● Task statement:
Your answer should consist of each line below that includes the word "arrow".

● Data for this task:
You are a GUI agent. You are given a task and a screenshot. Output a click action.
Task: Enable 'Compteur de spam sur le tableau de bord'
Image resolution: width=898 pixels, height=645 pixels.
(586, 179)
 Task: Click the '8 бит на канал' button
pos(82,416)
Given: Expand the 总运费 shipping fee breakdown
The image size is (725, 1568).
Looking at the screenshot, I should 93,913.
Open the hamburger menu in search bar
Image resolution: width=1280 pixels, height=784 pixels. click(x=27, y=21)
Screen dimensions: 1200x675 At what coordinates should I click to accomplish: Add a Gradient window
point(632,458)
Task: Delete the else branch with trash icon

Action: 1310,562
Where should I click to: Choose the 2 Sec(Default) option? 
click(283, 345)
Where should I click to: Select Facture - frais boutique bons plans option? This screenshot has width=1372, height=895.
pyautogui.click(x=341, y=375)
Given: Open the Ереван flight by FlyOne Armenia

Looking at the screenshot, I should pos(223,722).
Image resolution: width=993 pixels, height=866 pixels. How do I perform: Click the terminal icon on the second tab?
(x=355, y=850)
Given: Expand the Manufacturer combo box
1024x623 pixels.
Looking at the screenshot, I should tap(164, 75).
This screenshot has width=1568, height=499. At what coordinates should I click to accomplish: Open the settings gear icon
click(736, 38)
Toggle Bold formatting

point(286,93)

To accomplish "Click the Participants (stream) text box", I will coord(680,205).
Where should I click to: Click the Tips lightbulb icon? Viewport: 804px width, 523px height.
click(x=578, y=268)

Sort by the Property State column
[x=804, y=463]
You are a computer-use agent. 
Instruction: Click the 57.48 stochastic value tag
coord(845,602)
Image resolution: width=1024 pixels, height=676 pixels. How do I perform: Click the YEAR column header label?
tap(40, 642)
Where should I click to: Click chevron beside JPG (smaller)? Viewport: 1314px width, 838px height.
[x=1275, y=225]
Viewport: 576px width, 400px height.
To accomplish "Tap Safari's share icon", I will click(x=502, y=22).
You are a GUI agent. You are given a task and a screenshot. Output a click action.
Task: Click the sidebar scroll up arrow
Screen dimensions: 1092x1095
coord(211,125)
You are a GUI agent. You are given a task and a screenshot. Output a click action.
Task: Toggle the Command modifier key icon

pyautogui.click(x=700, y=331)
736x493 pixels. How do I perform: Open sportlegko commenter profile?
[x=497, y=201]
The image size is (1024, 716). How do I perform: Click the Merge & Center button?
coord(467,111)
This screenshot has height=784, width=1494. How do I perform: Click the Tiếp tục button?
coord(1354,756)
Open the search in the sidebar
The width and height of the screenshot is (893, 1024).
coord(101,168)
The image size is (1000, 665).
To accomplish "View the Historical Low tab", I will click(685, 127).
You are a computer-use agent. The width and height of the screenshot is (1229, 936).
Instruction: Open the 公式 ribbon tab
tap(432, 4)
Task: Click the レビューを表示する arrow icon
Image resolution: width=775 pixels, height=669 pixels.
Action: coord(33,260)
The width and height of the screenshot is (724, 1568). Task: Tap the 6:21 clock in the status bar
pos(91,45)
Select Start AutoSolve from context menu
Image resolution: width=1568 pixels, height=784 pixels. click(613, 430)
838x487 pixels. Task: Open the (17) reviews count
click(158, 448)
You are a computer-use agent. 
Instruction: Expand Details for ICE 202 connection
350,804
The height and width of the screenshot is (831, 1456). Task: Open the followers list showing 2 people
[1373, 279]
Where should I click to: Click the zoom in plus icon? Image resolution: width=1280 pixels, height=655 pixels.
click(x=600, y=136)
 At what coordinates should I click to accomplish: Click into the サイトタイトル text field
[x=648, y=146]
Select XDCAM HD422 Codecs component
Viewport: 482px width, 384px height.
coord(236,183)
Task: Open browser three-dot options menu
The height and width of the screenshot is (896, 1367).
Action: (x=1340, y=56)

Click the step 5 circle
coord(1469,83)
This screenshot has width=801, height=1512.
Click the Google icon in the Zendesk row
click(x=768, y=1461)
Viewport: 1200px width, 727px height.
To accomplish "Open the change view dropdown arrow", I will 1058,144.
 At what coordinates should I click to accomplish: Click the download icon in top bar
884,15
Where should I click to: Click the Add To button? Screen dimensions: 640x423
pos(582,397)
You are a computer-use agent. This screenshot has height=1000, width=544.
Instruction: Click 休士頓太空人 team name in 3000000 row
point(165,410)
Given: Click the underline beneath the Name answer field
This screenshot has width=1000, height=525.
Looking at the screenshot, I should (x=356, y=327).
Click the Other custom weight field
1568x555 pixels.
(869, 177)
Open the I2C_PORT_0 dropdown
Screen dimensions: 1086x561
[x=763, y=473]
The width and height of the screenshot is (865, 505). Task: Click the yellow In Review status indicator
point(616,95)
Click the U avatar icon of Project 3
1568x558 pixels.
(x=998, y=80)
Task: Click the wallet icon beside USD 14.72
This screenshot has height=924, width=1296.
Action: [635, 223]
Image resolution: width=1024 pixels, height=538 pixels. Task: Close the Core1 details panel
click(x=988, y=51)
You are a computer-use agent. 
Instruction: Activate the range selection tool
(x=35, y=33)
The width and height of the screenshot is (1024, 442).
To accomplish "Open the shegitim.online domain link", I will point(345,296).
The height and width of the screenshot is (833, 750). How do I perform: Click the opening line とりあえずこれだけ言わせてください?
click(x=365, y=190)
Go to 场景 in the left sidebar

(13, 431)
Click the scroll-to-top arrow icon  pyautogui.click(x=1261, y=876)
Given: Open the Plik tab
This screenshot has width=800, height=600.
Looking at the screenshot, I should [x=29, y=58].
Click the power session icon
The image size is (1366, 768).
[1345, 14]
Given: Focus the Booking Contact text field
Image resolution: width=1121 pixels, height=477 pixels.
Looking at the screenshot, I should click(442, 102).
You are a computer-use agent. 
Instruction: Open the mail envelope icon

● Exercise response:
Task: Click the sidebar scroll up arrow
Task: Click the レビューを表示する arrow icon
To accomplish "Open the change view dropdown arrow", I will 1058,144.
Click the scroll-to-top arrow icon  pyautogui.click(x=1261, y=876)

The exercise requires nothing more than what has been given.